Dr. Éliane Ubalijoro, CEO of the Centre for International Forestry Research (CIFOR) and World Agroforestry (ICRAF), delivered an impressive presentation that left a lasting impact. Her ability to persevere in the face of adversity and her commitment to tackling poverty and embracing sustainable food systems were truly inspiring. Her words served as a powerful reminder that passion and determination can drive meaningful change, even in the face of formidable challenges.
However, one personal drawback that stood out was the lack of recognition towards the aquaculture and fisheries sectors, areas I have studied and currently work in. These sectors possess untapped potential to contribute significantly to resilient food and nutrition systems. While their absence from the discussions was notable, it underscores the importance of advocating for the inclusion of these critical sectors in future conversations about global food security.

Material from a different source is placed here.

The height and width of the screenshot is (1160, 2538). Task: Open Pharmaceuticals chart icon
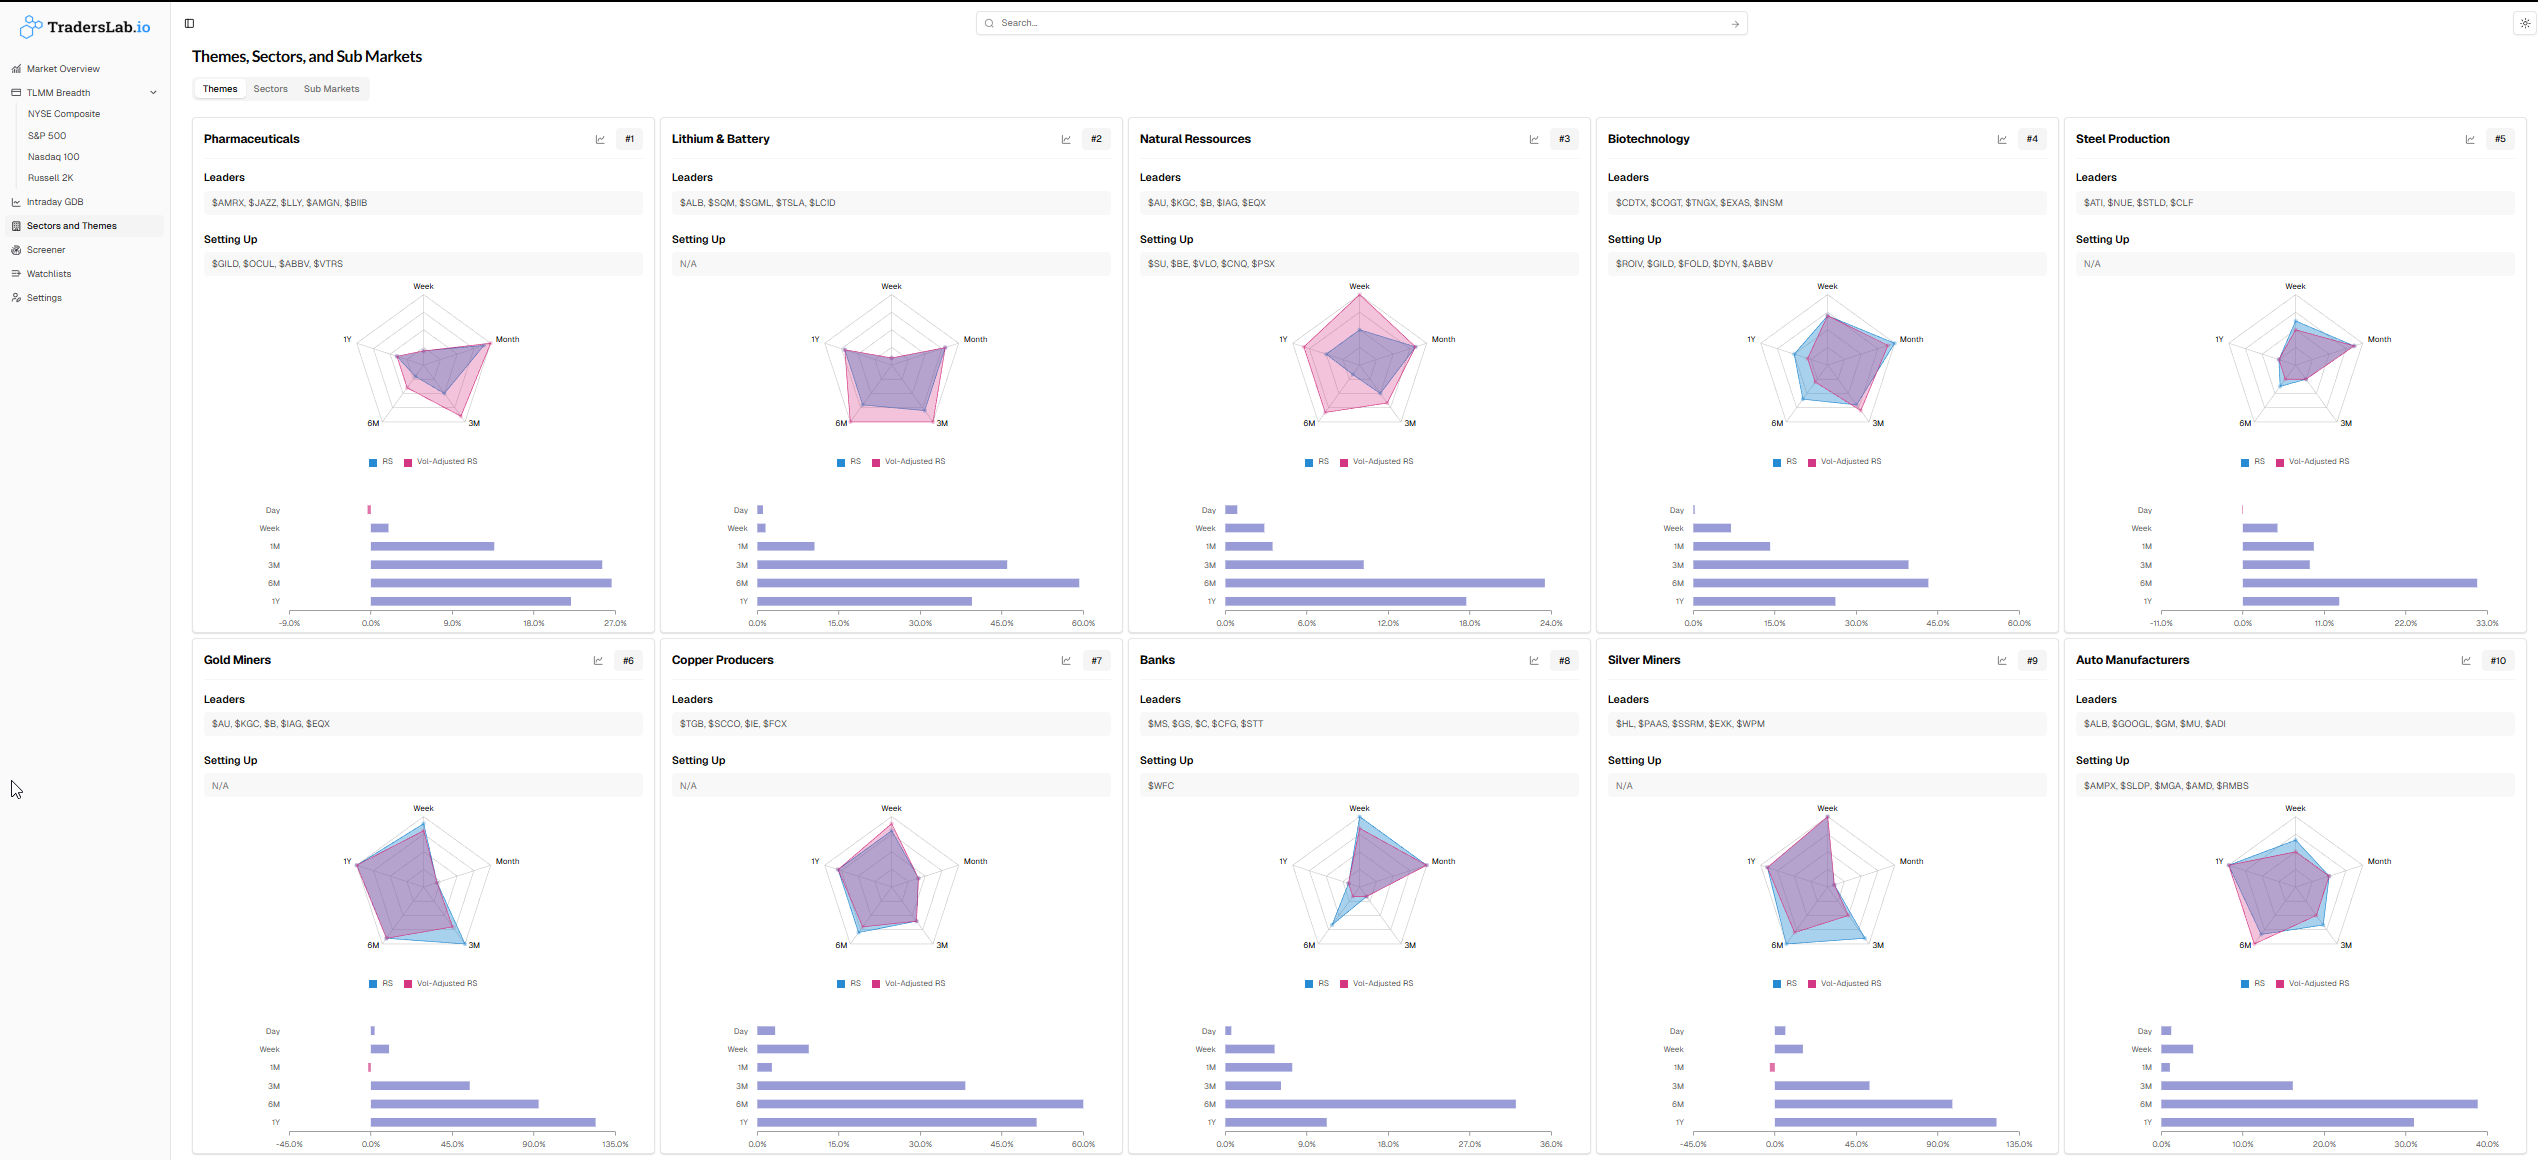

My three days at the Crawford Fund 2023 Program for Scholars were transformative. I left with two main takeaways that will shape my future endeavours: the importance of building a personal network within the research community and the ability to adapt and pivot within a professional career in research. These insights, coupled with the inspiration drawn from several of the presentations and exceptional guidance from mentor Michael Scobie, have enriched my perspective and fuelled my commitment to contributing positively to the challenges of global food security and sustainability.